• **Word and item position data**
┌──

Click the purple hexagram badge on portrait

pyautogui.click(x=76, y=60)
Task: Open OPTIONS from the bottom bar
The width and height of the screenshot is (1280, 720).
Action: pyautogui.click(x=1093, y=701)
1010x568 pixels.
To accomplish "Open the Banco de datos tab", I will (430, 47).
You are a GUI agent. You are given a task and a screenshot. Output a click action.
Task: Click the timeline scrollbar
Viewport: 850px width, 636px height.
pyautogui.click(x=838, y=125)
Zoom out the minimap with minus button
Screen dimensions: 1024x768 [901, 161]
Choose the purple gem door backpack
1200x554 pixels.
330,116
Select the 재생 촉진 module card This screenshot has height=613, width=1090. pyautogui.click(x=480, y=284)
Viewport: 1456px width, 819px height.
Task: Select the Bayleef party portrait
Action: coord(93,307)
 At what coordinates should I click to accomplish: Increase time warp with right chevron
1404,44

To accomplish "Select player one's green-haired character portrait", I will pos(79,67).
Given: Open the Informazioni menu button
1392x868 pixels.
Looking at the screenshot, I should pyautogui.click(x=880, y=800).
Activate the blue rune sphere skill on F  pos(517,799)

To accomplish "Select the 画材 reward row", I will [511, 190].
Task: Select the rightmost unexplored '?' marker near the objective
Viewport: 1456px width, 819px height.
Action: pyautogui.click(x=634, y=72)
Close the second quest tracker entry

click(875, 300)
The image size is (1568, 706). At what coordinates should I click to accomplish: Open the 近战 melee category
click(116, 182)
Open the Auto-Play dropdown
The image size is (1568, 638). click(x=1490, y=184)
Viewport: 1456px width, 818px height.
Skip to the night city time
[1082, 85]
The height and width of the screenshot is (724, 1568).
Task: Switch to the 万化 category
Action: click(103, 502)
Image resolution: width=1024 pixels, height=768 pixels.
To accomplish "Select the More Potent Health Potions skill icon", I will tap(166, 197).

└──

• **WHAT IS NEEDED**
Write the rows above as a JSON list of strings, one string per line, with blank lines left out.

• **FINAL RESULT**
[
  "Click the purple hexagram badge on portrait",
  "pyautogui.click(x=76, y=60)",
  "Task: Open OPTIONS from the bottom bar",
  "The width and height of the screenshot is (1280, 720).",
  "Action: pyautogui.click(x=1093, y=701)",
  "1010x568 pixels.",
  "To accomplish \"Open the Banco de datos tab\", I will (430, 47).",
  "You are a GUI agent. You are given a task and a screenshot. Output a click action.",
  "Task: Click the timeline scrollbar",
  "Viewport: 850px width, 636px height.",
  "pyautogui.click(x=838, y=125)",
  "Zoom out the minimap with minus button",
  "Screen dimensions: 1024x768 [901, 161]",
  "Choose the purple gem door backpack",
  "1200x554 pixels.",
  "330,116",
  "Select the 재생 촉진 module card This screenshot has height=613, width=1090. pyautogui.click(x=480, y=284)",
  "Viewport: 1456px width, 819px height.",
  "Task: Select the Bayleef party portrait",
  "Action: coord(93,307)",
  " At what coordinates should I click to accomplish: Increase time warp with right chevron",
  "1404,44",
  "To accomplish \"Select player one's green-haired character portrait\", I will pos(79,67).",
  "Given: Open the Informazioni menu button",
  "1392x868 pixels.",
  "Looking at the screenshot, I should pyautogui.click(x=880, y=800).",
  "Activate the blue rune sphere skill on F  pos(517,799)",
  "To accomplish \"Select the 画材 reward row\", I will [511, 190].",
  "Task: Select the rightmost unexplored '?' marker near the objective",
  "Viewport: 1456px width, 819px height.",
  "Action: pyautogui.click(x=634, y=72)",
  "Close the second quest tracker entry",
  "click(875, 300)",
  "The image size is (1568, 706). At what coordinates should I click to accomplish: Open the 近战 melee category",
  "click(116, 182)",
  "Open the Auto-Play dropdown",
  "The image size is (1568, 638). click(x=1490, y=184)",
  "Viewport: 1456px width, 818px height.",
  "Skip to the night city time",
  "[1082, 85]",
  "The height and width of the screenshot is (724, 1568).",
  "Task: Switch to the 万化 category",
  "Action: click(103, 502)",
  "Image resolution: width=1024 pixels, height=768 pixels.",
  "To accomplish \"Select the More Potent Health Potions skill icon\", I will tap(166, 197)."
]